Copy the material below word for word, from its first line through the line that contains "point(443,165)", with both of those lines included.

─── Record set

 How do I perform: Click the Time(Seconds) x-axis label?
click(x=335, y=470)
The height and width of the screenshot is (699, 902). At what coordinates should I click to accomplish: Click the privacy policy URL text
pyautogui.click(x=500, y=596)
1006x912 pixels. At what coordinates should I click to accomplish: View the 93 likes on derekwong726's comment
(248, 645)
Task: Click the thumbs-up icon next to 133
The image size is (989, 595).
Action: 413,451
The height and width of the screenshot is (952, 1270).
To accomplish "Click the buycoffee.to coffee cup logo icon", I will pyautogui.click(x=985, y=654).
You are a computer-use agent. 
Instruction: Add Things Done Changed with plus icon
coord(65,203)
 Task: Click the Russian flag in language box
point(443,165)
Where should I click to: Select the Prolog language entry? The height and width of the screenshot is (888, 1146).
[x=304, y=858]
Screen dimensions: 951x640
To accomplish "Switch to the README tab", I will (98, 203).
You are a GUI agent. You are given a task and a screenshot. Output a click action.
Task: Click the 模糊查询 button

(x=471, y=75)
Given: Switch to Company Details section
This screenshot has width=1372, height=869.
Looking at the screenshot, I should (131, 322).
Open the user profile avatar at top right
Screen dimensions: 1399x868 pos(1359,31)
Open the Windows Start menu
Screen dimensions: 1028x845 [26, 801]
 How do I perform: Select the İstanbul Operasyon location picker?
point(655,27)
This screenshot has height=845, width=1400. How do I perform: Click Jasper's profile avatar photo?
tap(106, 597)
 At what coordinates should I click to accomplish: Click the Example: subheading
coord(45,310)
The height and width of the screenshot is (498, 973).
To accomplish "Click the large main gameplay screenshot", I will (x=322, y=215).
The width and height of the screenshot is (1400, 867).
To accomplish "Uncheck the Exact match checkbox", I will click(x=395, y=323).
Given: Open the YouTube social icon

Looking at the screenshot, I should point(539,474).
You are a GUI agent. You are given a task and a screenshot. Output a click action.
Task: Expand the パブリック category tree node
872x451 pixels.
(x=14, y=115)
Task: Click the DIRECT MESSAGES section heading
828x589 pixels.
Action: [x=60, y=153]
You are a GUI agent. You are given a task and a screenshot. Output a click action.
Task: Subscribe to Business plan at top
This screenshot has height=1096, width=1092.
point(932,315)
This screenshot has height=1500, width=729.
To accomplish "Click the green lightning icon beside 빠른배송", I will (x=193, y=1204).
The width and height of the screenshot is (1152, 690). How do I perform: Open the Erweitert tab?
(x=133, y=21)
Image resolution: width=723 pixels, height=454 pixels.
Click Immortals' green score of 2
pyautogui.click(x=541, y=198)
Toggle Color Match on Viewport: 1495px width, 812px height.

──────

• **Written reply**
 How do I perform: Click the Time(Seconds) x-axis label?
click(x=335, y=470)
The height and width of the screenshot is (699, 902). At what coordinates should I click to accomplish: Click the privacy policy URL text
pyautogui.click(x=500, y=596)
1006x912 pixels. At what coordinates should I click to accomplish: View the 93 likes on derekwong726's comment
(248, 645)
Task: Click the thumbs-up icon next to 133
The image size is (989, 595).
Action: 413,451
The height and width of the screenshot is (952, 1270).
To accomplish "Click the buycoffee.to coffee cup logo icon", I will pyautogui.click(x=985, y=654).
You are a computer-use agent. 
Instruction: Add Things Done Changed with plus icon
coord(65,203)
 Task: Click the Russian flag in language box
point(443,165)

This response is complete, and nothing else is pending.